Harvest Season
Director/Bernardo Ruiz
Watched at Sebastopol Documentary Film Festival
Rating 2.5/5

 

This ITVS-funded, made-for-Independent Lens documentary should be commended for its timely and much-needed positive portrait of Latino entrepreneurs and laborers. While Trump froths and throws fits, the families presented in Bernardo Ruiz’s compassionate film are evidence of how deeply entwined Mexican-American culture is in the fabric of our country, as if those of us in the reality-based world need that kind of reminder.

We go inside two family-run winemaking operations; we meet a man who operates a humane, clean, affordable ranch to house immigrant workers; and we travel back to Mexico with one of these workers to see how his earnings are spent, not only on American products he gives as gifts to his children, but on bringing a better standard of living home to his family. The movie is sincere, earnest, endearing, and harmlessly satisfying. And that’s the problem.

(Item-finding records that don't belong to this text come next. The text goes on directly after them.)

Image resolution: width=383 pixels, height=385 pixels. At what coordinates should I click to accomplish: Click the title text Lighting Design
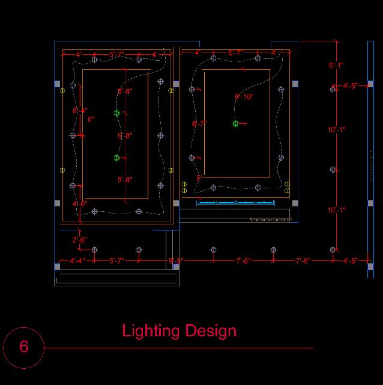[179, 331]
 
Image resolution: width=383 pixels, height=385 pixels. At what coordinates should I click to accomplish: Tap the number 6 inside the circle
[24, 346]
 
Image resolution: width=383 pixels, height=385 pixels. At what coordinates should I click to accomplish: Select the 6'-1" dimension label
[336, 64]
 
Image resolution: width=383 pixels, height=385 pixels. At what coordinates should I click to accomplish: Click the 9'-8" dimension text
[176, 260]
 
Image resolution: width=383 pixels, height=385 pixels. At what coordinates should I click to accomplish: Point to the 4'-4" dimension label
[77, 260]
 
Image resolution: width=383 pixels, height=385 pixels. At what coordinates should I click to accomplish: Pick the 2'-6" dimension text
[80, 240]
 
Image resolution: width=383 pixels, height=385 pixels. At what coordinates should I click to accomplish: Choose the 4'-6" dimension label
[80, 204]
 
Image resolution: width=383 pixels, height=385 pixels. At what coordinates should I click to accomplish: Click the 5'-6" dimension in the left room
[125, 91]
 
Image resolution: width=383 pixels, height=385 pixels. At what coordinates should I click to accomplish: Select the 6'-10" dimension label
[244, 96]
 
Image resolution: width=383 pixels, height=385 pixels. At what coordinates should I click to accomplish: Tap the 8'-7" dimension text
[199, 123]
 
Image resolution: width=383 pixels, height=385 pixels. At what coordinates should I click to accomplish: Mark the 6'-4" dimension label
[80, 111]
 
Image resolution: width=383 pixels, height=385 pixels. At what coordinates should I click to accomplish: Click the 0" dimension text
[91, 120]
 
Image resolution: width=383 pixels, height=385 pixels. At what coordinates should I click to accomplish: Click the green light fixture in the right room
[235, 123]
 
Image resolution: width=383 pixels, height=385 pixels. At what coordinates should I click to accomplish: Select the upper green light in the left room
[116, 113]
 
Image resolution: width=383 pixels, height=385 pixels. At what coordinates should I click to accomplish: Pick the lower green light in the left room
[116, 158]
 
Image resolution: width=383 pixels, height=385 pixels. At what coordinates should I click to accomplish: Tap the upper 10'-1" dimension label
[336, 129]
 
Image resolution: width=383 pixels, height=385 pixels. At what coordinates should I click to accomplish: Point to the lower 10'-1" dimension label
[336, 210]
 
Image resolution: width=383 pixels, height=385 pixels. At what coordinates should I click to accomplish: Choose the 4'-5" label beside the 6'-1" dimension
[350, 86]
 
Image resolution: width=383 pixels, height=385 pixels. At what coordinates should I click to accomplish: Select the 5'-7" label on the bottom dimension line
[116, 260]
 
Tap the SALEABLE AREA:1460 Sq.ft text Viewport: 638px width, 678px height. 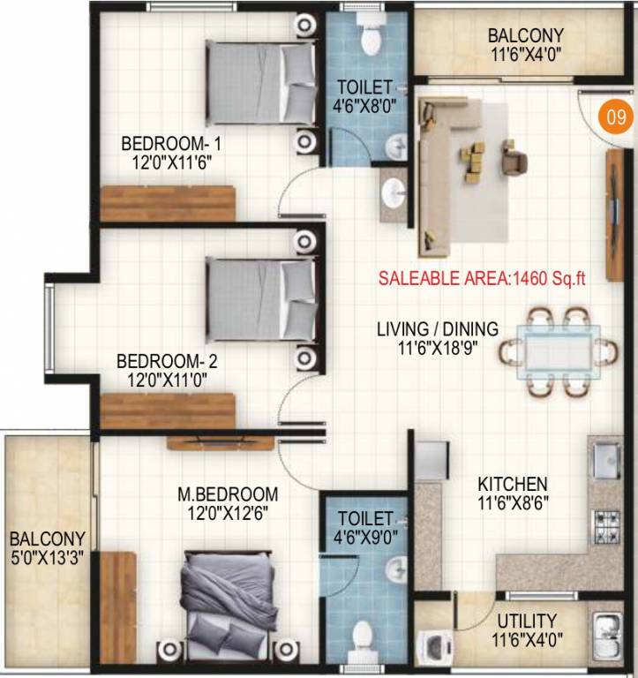coord(483,277)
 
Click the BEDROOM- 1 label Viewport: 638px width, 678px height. coord(167,143)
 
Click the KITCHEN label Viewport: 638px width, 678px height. coord(513,484)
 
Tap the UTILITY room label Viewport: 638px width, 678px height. coord(526,620)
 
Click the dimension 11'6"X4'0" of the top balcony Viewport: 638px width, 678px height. coord(525,54)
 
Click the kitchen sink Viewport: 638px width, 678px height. coord(607,459)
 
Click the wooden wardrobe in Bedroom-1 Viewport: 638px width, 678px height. coord(167,203)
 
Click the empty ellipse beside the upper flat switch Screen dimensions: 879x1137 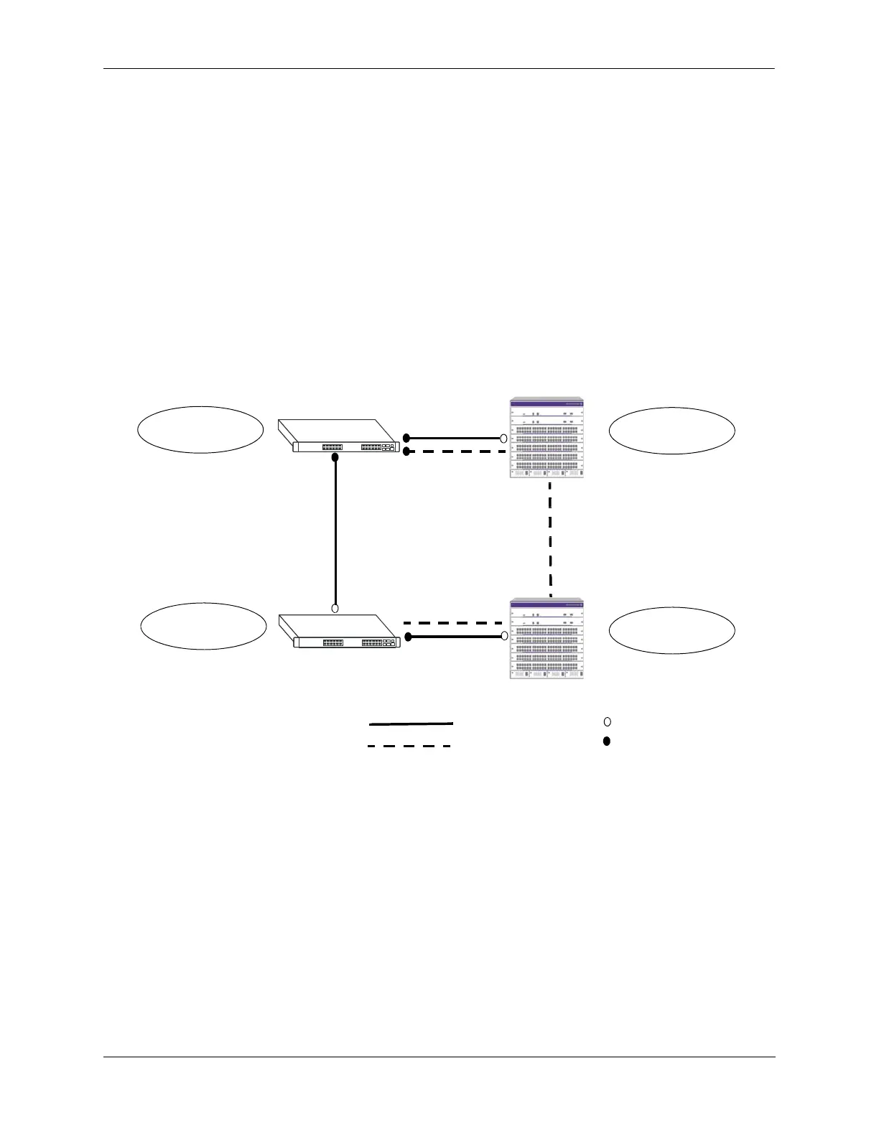coord(200,429)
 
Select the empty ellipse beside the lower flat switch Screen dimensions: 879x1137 coord(203,626)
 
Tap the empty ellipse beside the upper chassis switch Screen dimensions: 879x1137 coord(671,430)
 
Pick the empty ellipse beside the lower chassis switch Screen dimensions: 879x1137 coord(671,630)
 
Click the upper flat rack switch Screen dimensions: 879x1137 coord(338,436)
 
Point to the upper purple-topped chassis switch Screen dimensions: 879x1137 coord(547,438)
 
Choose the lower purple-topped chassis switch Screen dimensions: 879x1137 coord(547,639)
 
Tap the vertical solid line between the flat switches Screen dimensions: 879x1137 coord(335,531)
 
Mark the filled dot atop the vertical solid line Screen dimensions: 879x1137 coord(335,457)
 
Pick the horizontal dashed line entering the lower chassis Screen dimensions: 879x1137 coord(452,622)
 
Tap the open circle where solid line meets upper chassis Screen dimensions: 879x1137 coord(503,437)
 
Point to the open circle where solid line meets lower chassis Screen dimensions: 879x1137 coord(503,637)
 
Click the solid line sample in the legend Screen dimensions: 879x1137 coord(411,724)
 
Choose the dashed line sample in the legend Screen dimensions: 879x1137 coord(409,747)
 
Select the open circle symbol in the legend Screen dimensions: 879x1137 coord(607,721)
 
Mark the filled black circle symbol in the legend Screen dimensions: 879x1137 coord(607,741)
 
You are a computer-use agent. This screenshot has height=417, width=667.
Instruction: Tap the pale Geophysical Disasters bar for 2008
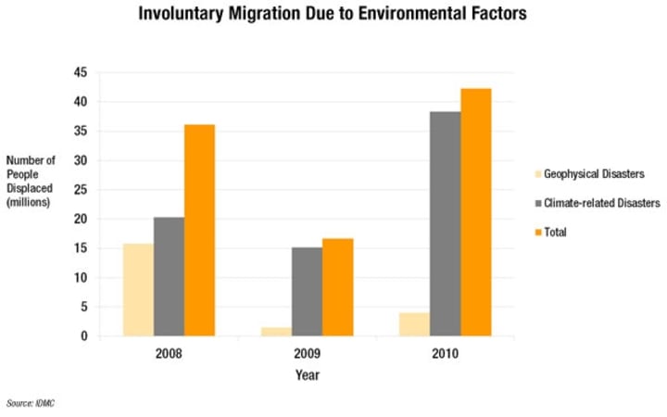tap(138, 289)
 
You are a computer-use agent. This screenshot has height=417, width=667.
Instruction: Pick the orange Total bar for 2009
tap(337, 287)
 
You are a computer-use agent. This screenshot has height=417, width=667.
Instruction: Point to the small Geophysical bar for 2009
tap(276, 331)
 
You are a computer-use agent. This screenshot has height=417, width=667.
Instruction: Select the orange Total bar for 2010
tap(475, 212)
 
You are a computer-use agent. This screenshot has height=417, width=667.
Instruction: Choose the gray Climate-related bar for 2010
tap(445, 223)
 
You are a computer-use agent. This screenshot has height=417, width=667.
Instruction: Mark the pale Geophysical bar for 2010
tap(414, 324)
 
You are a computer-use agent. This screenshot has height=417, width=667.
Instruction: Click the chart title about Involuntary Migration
tap(333, 15)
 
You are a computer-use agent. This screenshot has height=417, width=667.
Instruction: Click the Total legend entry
tap(556, 233)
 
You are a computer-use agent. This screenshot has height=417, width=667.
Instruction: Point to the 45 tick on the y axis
tap(81, 72)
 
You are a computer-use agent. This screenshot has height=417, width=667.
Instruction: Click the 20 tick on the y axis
tap(81, 219)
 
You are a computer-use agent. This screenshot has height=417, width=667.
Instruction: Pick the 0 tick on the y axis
tap(83, 336)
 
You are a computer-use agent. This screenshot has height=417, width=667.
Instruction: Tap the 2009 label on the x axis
tap(307, 355)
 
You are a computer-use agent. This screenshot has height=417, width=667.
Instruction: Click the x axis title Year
tap(307, 375)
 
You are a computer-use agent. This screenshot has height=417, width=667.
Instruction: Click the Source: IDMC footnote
tap(31, 403)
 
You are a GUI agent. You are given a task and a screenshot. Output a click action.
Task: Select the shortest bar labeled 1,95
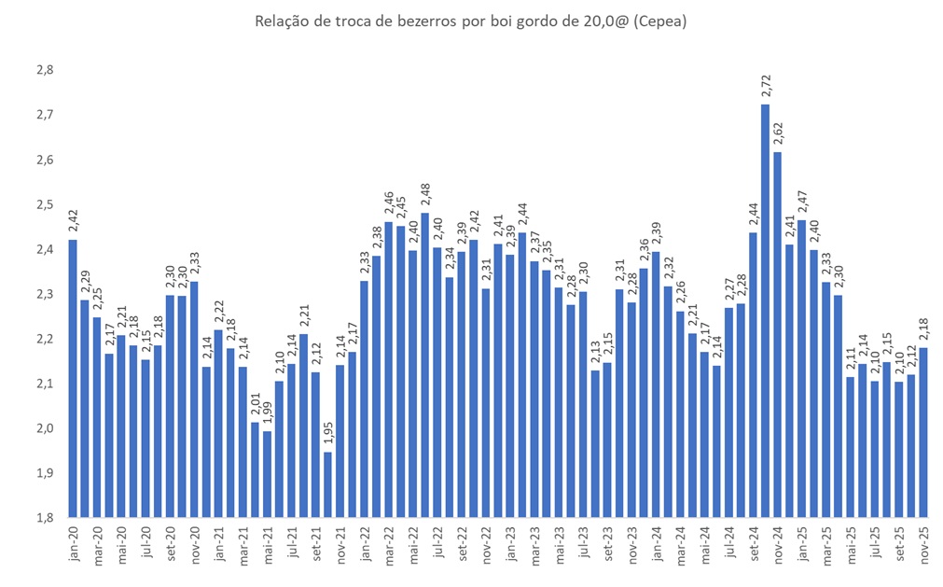click(328, 484)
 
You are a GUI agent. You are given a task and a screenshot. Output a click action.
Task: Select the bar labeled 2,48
click(425, 365)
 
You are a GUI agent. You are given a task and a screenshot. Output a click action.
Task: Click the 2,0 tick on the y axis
click(44, 429)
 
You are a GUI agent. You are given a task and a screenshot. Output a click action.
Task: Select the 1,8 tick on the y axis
click(44, 518)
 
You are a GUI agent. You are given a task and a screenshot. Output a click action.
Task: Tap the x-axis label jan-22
click(365, 545)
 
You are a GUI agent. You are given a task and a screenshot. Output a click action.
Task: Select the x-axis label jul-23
click(583, 543)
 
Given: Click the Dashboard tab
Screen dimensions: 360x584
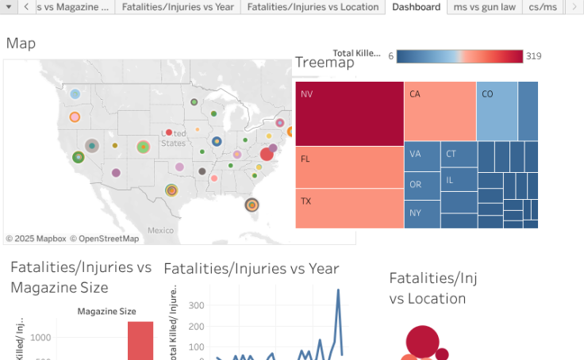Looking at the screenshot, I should [416, 7].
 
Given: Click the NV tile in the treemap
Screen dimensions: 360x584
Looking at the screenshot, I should [349, 113].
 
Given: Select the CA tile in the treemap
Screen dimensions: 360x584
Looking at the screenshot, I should [440, 111].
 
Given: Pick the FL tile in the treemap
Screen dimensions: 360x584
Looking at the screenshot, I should [349, 167].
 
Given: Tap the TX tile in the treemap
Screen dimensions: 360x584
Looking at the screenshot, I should [349, 209].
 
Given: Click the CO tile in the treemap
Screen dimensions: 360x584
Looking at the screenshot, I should [497, 111].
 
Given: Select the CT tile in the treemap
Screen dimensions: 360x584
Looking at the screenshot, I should [459, 154].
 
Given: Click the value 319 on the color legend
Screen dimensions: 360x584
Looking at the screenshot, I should [533, 56].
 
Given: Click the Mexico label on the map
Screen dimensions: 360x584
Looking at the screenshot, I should [160, 231].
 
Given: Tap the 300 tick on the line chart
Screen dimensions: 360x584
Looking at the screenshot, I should [196, 304].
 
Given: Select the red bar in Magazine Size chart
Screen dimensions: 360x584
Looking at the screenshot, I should [140, 341].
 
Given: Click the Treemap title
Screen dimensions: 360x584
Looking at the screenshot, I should [325, 63].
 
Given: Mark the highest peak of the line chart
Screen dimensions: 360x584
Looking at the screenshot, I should [338, 290].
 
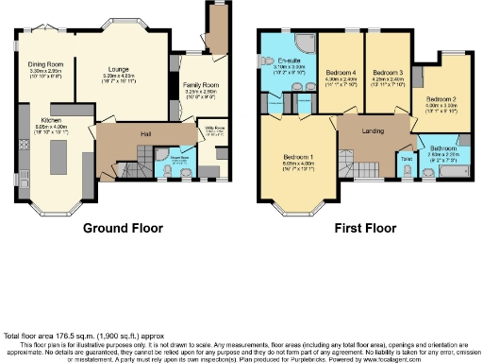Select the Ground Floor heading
[x=123, y=229]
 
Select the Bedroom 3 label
[x=387, y=72]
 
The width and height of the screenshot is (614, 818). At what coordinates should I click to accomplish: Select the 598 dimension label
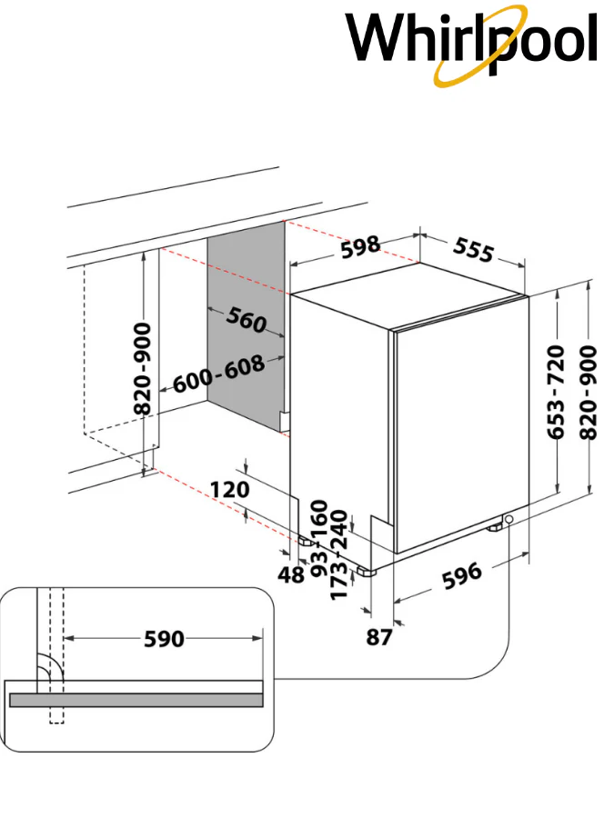click(360, 246)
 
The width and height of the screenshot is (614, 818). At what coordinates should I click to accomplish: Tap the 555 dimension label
click(473, 249)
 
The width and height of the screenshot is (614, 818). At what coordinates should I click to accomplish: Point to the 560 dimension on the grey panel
click(247, 320)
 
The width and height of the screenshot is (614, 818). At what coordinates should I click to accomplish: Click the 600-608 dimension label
click(218, 374)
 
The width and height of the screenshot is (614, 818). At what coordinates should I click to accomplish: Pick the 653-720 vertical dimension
click(556, 391)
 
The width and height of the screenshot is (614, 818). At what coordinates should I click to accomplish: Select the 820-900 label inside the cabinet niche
click(142, 369)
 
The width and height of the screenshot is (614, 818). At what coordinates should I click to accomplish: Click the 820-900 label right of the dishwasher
click(589, 392)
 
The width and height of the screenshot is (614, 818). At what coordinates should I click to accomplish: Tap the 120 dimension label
click(230, 490)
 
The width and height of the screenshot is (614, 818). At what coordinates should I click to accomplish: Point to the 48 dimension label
click(291, 575)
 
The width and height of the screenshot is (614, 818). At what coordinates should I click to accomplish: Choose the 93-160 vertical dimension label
click(319, 538)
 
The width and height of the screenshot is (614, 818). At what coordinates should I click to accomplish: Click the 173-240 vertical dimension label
click(339, 555)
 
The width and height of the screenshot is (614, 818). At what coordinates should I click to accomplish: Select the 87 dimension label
click(379, 637)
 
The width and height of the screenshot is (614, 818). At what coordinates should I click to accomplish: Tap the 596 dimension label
click(462, 575)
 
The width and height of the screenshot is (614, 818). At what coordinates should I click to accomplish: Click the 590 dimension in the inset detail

With a title straight out of an autumn edition of Wine Spectator magazine, Harvest Season goes down like a drinkable but forgettable Cabernet. For long stretches of its soporific running time it feels like you’re watching an industry ad video. It’s pretty and it’s pretty dull. In fact, the glossy cinematography is both the film’s only real draw and its major drawback. Since there is very little in these stories that is gritty or unpredictable or emotionally raw, all we really have to sustain us are the gleaming sun-kissed visuals. And boy are they sun-kissed!

This kind of coffee-table-book shooting is becoming a norm among high-profile, easily digestible industry docs, many of which show up in the palatable niches of PBS and Netflix. A drone shot here, a little slo mo there, a dash of hand-held “verité” on the side, and a few tracking shots sprinkled throughout, all scored to comfortably mind-numbing music. The movie is buffed to an appealing sheen, with any images resembling unguarded moments or a shot caught on the fly scrubbed from the final cut. Its editing is so antiseptic that it might as well be clinically dead, with all evidence of life–the bruises and scratches and fingernail dirt–cosmetically removed.

As if desperate to include a smudge of drama in his movie, Ruiz inserts some third act wildfire footage to keep us awake. A valiant effort, but the fires, which certainly affected that season’s grape yield, actually do not make that much of an impact overall on the families’ vineyards. Before you know it, the movie ends, and you’re left craving a glass of something more earthy.